- **Task details**: The output should be the line containing "Given: Open the 参考几何体 reference geometry tool" and every later line of the records, exactly as written, and nothing else.

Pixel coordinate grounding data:
* * * * *

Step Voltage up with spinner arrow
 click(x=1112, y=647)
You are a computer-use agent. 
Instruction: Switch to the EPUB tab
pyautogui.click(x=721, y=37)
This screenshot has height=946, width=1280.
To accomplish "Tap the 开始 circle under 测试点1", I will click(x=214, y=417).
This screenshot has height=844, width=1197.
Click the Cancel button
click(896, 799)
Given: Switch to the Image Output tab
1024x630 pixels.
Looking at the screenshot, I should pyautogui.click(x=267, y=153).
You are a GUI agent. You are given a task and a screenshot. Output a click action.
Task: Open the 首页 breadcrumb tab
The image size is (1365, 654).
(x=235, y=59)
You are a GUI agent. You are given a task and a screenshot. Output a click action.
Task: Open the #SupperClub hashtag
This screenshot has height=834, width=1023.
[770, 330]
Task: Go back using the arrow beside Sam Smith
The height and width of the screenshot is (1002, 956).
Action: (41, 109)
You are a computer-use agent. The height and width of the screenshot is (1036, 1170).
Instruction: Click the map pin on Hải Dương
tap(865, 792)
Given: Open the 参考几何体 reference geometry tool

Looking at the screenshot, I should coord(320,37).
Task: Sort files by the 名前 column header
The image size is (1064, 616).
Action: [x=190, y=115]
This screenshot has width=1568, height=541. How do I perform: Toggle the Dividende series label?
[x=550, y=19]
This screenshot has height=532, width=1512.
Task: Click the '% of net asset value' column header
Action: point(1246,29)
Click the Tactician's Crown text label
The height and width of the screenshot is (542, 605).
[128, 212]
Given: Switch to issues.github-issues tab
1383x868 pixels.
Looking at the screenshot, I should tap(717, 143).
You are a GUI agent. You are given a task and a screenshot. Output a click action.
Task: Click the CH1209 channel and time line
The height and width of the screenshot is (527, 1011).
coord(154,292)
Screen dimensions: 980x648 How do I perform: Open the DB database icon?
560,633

* * * * *

- **Exercise result**:
Given: Open the 参考几何体 reference geometry tool

Looking at the screenshot, I should coord(320,37).
Task: Sort files by the 名前 column header
The image size is (1064, 616).
Action: [x=190, y=115]
This screenshot has width=1568, height=541. How do I perform: Toggle the Dividende series label?
[x=550, y=19]
This screenshot has height=532, width=1512.
Task: Click the '% of net asset value' column header
Action: point(1246,29)
Click the Tactician's Crown text label
The height and width of the screenshot is (542, 605).
[128, 212]
Given: Switch to issues.github-issues tab
1383x868 pixels.
Looking at the screenshot, I should tap(717, 143).
You are a GUI agent. You are given a task and a screenshot. Output a click action.
Task: Click the CH1209 channel and time line
The height and width of the screenshot is (527, 1011).
coord(154,292)
Screen dimensions: 980x648 How do I perform: Open the DB database icon?
560,633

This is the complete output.